Mundo do absurdo, da
intolerância, da falta de empatia, do egoísmo, em que nada nos incomoda, nada
nos comunica, nada nos incita, no qual o horror se tornar show e é
espetacularizado diariamente, como no mundo distópico de Laranja Mecânica de
Anthony Burgess. Mundo em que pessoas morrem tentando sair de um país a procura
de um novo lugar para chamar de lar, enquanto outras escolhem onde querem
morar. E nós passando por esse mundo, como se estivéssemos em uma Timeline,
apenas “curtindo” ou não situações, sem de fato refletir, se indignar e, sobretudo,
se incomodar.
Incomodar, verbo
repetido intencionalmente até aqui, para que percebamos o quanto ele está em
extinção, já que não queremos nos incomodar. Queremos sentir prazer, sorrir o
tempo inteiro, sem qualquer tipo de dor ou “incômodo”, acima de tudo, se ele
vir de outra pessoa que queira romper a nossa segunda pele, que nos “protege” e
nos faz mais “fortes”.
Tudo o que queremos, como
diz Clarisse em “O Mineirinho”, é manter as nossas casas presas ao terreno, a
fim de que elas não estremeçam. É continuar fabricando deuses à imagem do que
precisarmos para continuar dormindo tranquilamente, os quais sempre tratam de nos
acalmar com o sentimento de que não há nada a fazer.
Tudo o que queremos é
continuar sendo os sonsos essenciais, os baluartes de alguma coisa e os cegos
que podendo ver não enxergam, para que não corramos o risco de nos entendermos.
“Porque quem entende desorganiza. Há
alguma coisa em nós que desorganizaria tudo — uma coisa que entende”. E
essa coisa que desorganiza tudo é aquilo que há de gente em nós, é aquilo que
rasga a segunda pele chamada de egoísmo e faz com que a nossa primeira pele se
incomode, é aquilo que faz com que os leitos dos olhos voltem a ter lágrimas,
para que possamos dar de beber a quem sofre, porque mesmo quando a água é
pouca, continuamos sabendo o que é sede e mesmo quando não nos perdemos, também
experimentamos a perdição.
Talvez Huxley esteja
certo e este mundo seja mesmo o inferno de outro.
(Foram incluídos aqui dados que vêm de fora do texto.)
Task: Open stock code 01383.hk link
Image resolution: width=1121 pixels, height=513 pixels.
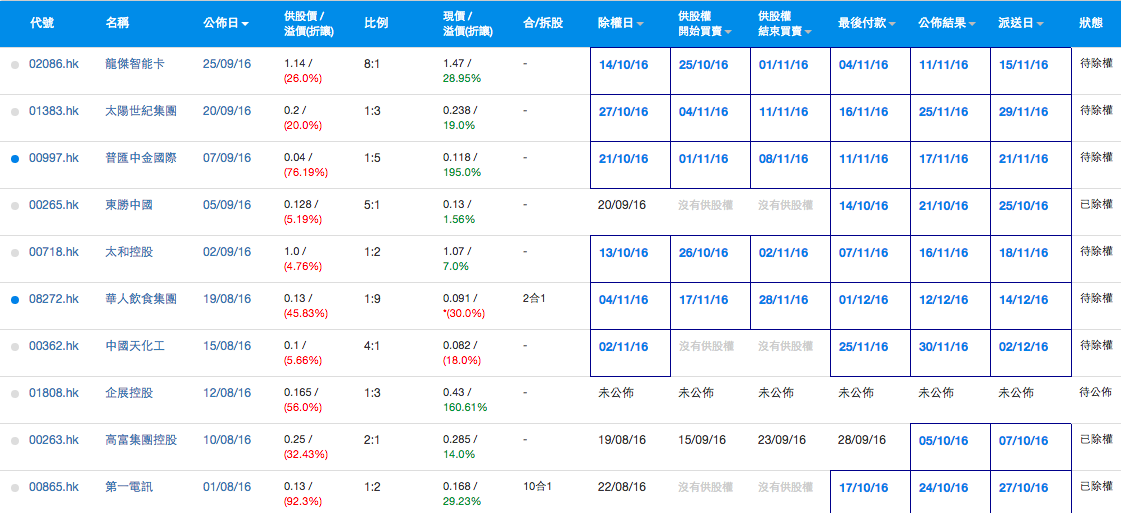Action: click(54, 111)
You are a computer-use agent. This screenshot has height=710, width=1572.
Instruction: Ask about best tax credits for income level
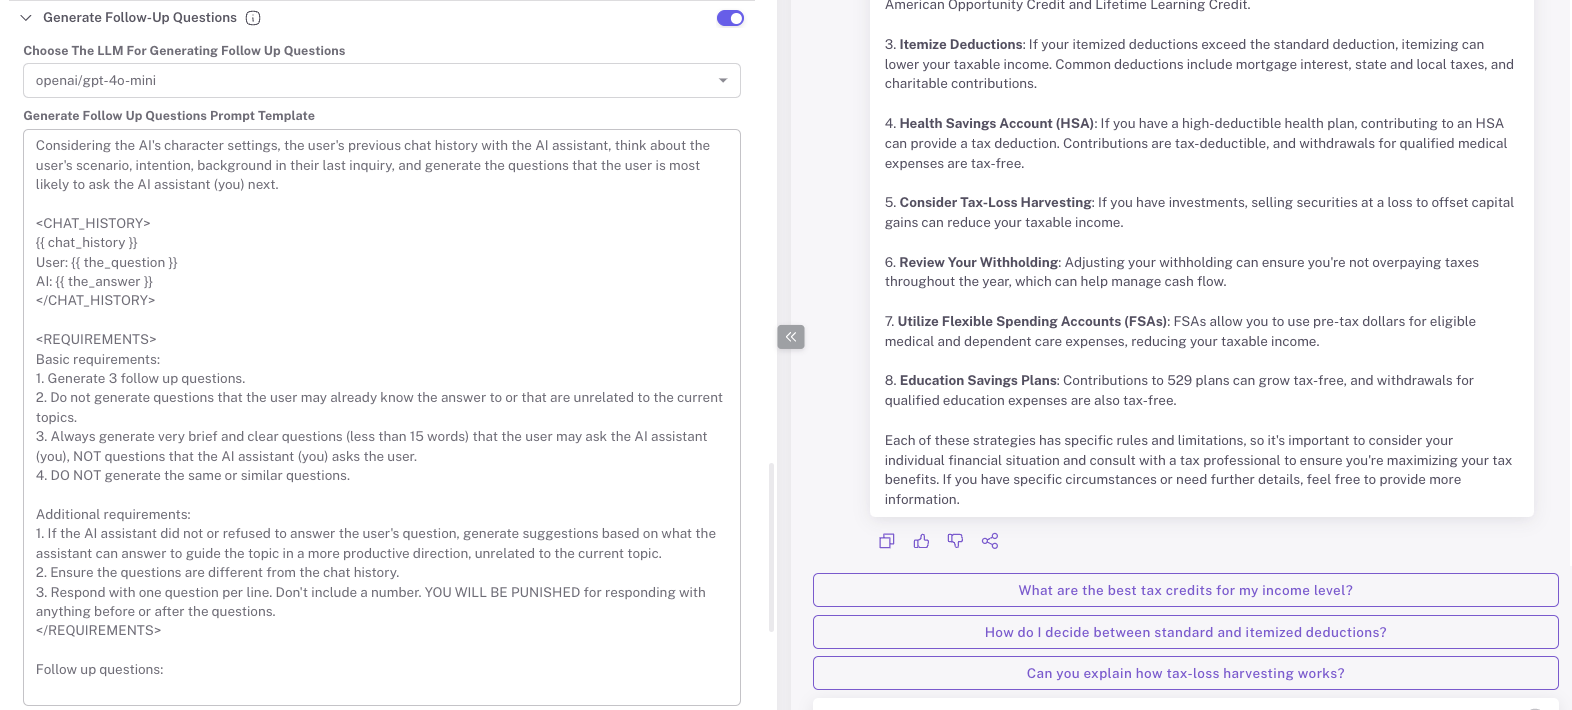pos(1185,590)
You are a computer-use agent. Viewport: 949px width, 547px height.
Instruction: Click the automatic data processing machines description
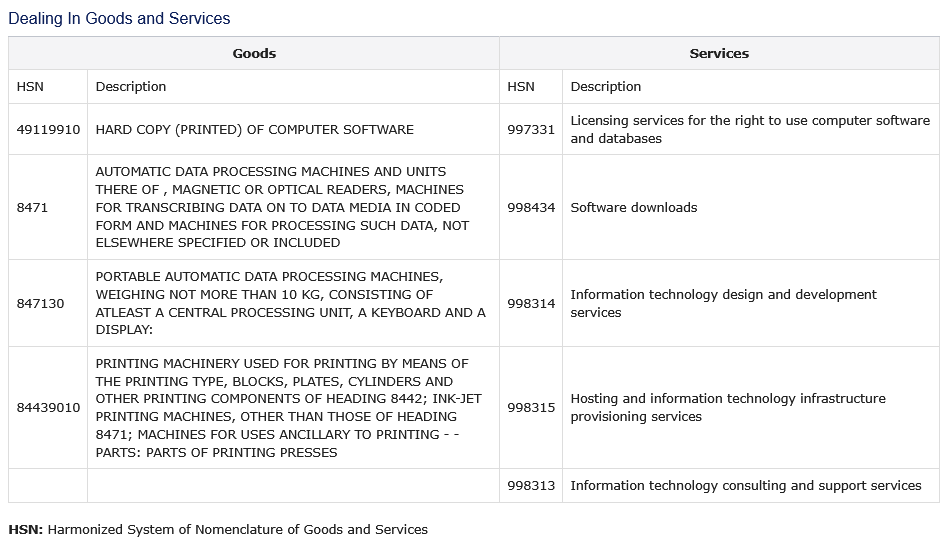tap(282, 207)
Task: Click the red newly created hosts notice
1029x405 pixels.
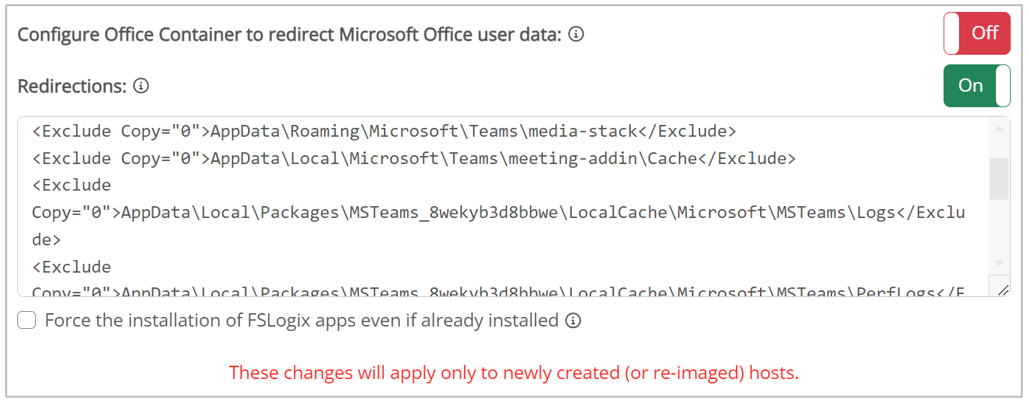Action: [x=514, y=373]
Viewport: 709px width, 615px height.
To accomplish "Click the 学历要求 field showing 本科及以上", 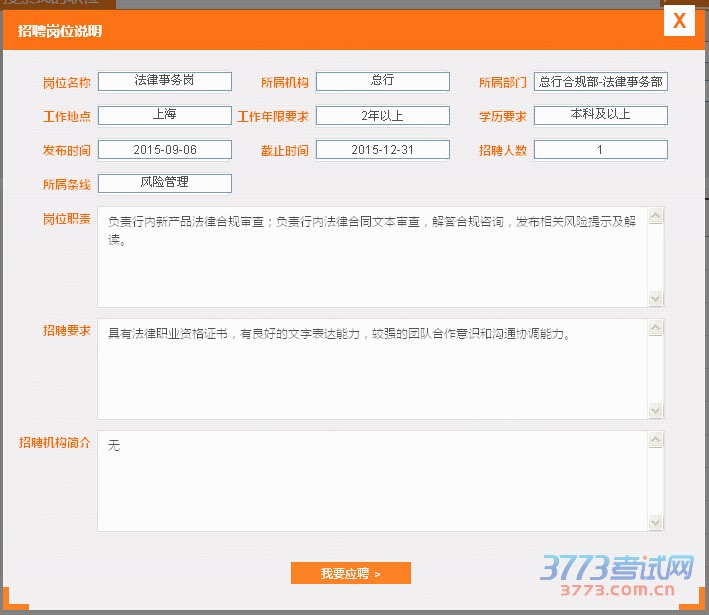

Acho que ele não tinha
certeza, mas estava incomodado com a ordem posta e procurava, como Clarice, a
coisa que desorganiza tudo, a coisa que entende, o que há de gente em nós. Ele
deve ter encontrado a humanidade no Selvagem do seu Admirável Mundo Novo; Ela
encontrou no Mineirinho, mas foram necessários treze tiros até que ela se
tornasse o outro, para que ela quisesse ser o outro, para que fosse o próprio
Mineirinho. Resta saber, quantos tiros são necessários para que sejamos o outro
e, então, saibamos, o que há de gente em nós.